Nel 1992 e 1993 il prezzo della legna a Sarajevo era di 350 DM (400.000 £) al metro cubo. I parchi servivano ai cittadini come posti dove prendevano la legna. La legna proveniente dai parchi si poteva acquistare ai mercati ben tagliata e sistemata in appositi sacchi. Il prezzo variava in base alle previsioni meteorologiche. Le panchine dei parchi finivano nei forni di casa costruiti a mano, I parchi apparirono a Sarajevo molto tardi, durante la monarchia Austro Ungarica, poiché esistevano talmente tante aree verdi in città da non sentirne il bisogno. I primi parchi furono ricavati da vecchi cimiteri Musulmani.

 

Palazzo Presidenziale

Il palazzo era situato nel centro della città. Fu costruito nel 1885 in stile neorinascimentale sul modello dei castelli di Firenze del XV secolo. Il Palazzo Presidenziale rappresentava un obiettivo importante e molte persone sono state uccise o ferite intorno ad esso. Il Consiglio presidenziale è rimasto dentro il palazzo durante tutta la guerra e i politici esteri e le varie delegazioni erano benvenute poichè le loro visite per la città significavano l’interruzione temporanea dei bombardamenti sulla città.

 

OHR (Office High Representative)

Essi si occupano di tutto ciò che riguarda i diritti umani.

 

Le 100 rose di Sarajevo

Nel centro della città sono stati scelti 100 segni d’impatti di granate. Questi segni sono stati colorati in rosso. Assomigliano ad una goccia d’acqua caduta sulla terra e sono chiamate le “Rose”. Le rose segnano i posti dove la gente è stata uccisa dalle granate e rappresentano il simbolo delle innumerevoli granate lanciate sulla città.

 

Gli ospedali

Nell’estate del 1992 il polo ospedaliero fu colpito da circa 2000 granate. Nella maggior parte dei casi le vittime erano pazienti. La clinica Kosevo ebbe lo stesso destino. Le sale operatorie e quelle di rianimazione erano i primi obiettivi. Le granate usate per colpire gli ospedali erano granate incamiciate che al momento dell’impatto erano in grado di attraversare diverse pareti. Spesso i pazienti venivano evacuati, i chirurgi operavano senza energia elettrica a lume di candela e usavano l’acqua delle taniche. Giornalmente erano ricoverati più di 100 pazienti.

 

Lo stadio

I due stadi di calcio, uno appartenente alla squadra “Zeljeznicar” è rimasto nel territorio occupato nel quartiere di Grbavica, mentre l’altro, chiamato Kosevo, usato dalla squadra del ‘Sarajevo”, si trovava nella città assediata. In questo stadio fu svolta l’inaugurazione dei Giochi Olimpici Invernali nel 1984. lI suo campo secondario e’ diventato un grande cimitero.

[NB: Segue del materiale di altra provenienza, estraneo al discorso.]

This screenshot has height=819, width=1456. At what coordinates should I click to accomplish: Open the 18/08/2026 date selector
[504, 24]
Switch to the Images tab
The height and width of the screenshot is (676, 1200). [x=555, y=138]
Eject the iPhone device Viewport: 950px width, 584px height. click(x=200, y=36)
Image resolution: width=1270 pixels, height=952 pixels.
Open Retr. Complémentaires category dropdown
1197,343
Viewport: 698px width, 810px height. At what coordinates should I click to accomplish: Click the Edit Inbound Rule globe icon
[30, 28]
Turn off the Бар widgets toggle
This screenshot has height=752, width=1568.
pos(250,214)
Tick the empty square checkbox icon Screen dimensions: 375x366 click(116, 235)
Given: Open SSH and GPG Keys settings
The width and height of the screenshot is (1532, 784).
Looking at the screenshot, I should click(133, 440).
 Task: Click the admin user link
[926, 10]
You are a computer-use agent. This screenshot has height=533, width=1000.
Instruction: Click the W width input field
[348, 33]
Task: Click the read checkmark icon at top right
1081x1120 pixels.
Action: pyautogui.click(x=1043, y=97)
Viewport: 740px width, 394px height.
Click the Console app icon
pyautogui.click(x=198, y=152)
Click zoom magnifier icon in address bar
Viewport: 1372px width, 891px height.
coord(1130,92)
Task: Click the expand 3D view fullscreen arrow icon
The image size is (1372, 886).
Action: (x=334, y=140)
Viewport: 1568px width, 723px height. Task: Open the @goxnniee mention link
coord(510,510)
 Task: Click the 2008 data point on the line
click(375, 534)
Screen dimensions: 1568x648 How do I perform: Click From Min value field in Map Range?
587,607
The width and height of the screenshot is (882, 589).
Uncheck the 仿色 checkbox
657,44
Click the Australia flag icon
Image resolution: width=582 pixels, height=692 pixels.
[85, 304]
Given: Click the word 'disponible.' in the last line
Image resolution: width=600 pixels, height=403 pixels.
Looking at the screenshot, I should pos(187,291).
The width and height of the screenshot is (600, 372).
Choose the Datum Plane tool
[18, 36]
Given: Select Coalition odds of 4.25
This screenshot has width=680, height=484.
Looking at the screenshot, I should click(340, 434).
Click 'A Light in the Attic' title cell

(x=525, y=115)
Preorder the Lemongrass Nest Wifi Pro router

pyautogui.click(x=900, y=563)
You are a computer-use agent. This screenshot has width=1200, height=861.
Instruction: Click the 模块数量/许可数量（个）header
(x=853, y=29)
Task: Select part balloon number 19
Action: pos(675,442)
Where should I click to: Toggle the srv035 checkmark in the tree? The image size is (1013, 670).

Nel marzo 1994 lo stadio era utilizzato per la promozione della pace in città. Ci fu una partita di calcio fra la squadra “Sarajevo” e la squadra di Unprofor il cui comandante era il generale Michael Rose. La squadra di Unprofor perse la partita con una differenza di tanti gol.

 

L’ospedale per la maternità

E’ situato sulla collina chiamata Kosevo nel punto in cui si ha la vista del cimitero denominato Bare. Si trovava sulla prima linea del fronte ed era colpito senza pietà compiendo il terribile atto di rendere i neonati vittime di aggressione. Dopo uno di questi massacri l’ospedale e’ stato traslocato nella clinica di Kosevo dove però i neonati rimanevano ugualmente vittime delle granate. Nonostante tutto le radio locali ogni mattina informavano la cittadinanza di quante nascite erano avvenute.